3 comments to How to spot junk science

  • Amphiboly

    These eight conditions mentioned in the posting (science by press release, rhetoric to incite moral/eschatological panic, short memory, over reliance on computer models for marginally correlated data, etc) reminds one of James Lett’s “Field Guide to Critical Thinking” which introduces the acronym FiLCHeRS, explaining that
    – Falsifiability
    – Logic
    – Comprehensiveness
    – Honesty
    – Replicability
    – Sufficiency
    are the basis of reasoning from evidence. The first three of Lett’s elements are essential for evidential reasoning, and the second three refer to conditions surrounding the reliability of humans as instruments to disseminate information (e.g., because humans may rationalize, lie to oneself and others, mistake facts into patterns, misperceive, and misremember).

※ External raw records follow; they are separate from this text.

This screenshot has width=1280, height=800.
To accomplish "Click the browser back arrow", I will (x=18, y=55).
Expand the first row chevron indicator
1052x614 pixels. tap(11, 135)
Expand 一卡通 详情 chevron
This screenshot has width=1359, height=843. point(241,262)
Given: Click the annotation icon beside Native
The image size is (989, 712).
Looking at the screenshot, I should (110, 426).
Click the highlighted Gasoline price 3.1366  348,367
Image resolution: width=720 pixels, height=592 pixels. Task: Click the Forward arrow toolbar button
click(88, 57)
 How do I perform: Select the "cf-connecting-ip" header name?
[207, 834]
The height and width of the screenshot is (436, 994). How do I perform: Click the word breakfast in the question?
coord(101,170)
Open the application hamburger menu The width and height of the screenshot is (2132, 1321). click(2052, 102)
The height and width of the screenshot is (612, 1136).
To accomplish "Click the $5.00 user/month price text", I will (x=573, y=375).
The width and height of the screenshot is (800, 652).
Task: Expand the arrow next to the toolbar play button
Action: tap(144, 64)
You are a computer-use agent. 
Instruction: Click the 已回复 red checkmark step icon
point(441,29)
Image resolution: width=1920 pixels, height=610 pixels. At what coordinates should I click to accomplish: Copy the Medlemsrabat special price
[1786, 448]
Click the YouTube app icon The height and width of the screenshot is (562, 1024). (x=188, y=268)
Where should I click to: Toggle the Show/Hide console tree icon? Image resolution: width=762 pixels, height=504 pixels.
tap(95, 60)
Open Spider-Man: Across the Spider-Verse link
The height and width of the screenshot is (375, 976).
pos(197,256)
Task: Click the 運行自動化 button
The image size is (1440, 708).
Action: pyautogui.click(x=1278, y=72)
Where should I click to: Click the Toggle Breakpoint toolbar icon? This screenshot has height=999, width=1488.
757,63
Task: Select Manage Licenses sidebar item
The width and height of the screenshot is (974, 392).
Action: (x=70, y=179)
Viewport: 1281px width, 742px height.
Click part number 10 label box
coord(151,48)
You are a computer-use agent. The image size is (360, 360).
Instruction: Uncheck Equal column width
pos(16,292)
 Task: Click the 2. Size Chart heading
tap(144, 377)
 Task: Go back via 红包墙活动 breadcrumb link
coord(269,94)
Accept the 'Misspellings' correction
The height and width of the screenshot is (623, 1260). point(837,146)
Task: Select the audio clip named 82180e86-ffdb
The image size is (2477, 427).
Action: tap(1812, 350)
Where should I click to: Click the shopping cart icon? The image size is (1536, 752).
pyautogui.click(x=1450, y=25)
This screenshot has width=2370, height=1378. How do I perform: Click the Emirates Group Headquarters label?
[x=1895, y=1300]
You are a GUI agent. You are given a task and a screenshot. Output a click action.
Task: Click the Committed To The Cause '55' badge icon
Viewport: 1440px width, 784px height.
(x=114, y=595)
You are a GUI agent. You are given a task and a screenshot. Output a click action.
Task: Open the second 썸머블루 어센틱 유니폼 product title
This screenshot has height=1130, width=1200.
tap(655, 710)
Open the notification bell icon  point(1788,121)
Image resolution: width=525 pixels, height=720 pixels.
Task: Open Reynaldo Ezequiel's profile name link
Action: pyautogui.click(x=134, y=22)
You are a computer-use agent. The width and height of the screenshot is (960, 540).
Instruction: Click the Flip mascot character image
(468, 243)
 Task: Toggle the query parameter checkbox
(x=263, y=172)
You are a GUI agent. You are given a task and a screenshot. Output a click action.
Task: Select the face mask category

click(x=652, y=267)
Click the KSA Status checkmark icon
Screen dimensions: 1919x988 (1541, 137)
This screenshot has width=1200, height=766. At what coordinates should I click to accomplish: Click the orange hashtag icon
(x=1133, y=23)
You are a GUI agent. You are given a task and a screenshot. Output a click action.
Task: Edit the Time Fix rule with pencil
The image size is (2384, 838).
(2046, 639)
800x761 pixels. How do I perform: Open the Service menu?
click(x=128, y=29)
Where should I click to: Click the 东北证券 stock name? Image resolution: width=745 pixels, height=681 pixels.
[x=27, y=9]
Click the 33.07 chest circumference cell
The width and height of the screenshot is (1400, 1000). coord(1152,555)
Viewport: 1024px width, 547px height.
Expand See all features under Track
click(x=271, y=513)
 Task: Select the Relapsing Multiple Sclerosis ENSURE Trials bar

    It’s important to keep this discussion active to remind people to demand that the evidence for any factual claim be evaluated without self-deception, that it be carefully screened for error, fraud, and appropriateness, and that it be substantial and unequivocal. Doubly so, when there are motives to centralize control of business conditions by increasing regulation (growing government size and favoring too-big-to-fail entities).

  • I think this list of Raymond’s goes quite a way to explaining how a number of people who are politically savvy but not up on science spotted the CAGW fraud very early on. Notably the late Chris Tame, who was adamant it was a pack of lies long before I worked it out. It’s not that Chris had the entire list in his head. Merely that he was thinking along those sort of lines.

    Good posting.

  • I thought that was a rather good post.

    For me, the one that’s most useful is #3 “Rhetoric that mixes science with the tropes of moral panic.” That’s when I personally started smelling a rat with AGW – when people started telling me I was a bad person for questioning it. I will, of course, question the science behind any theory that’s fueling mad political spending, so I wouldn’t have thought any more about it had my questions simply been answered. But the automatic assumption that I was one of “them,” and that “they” were terrible people, set off alarm bells.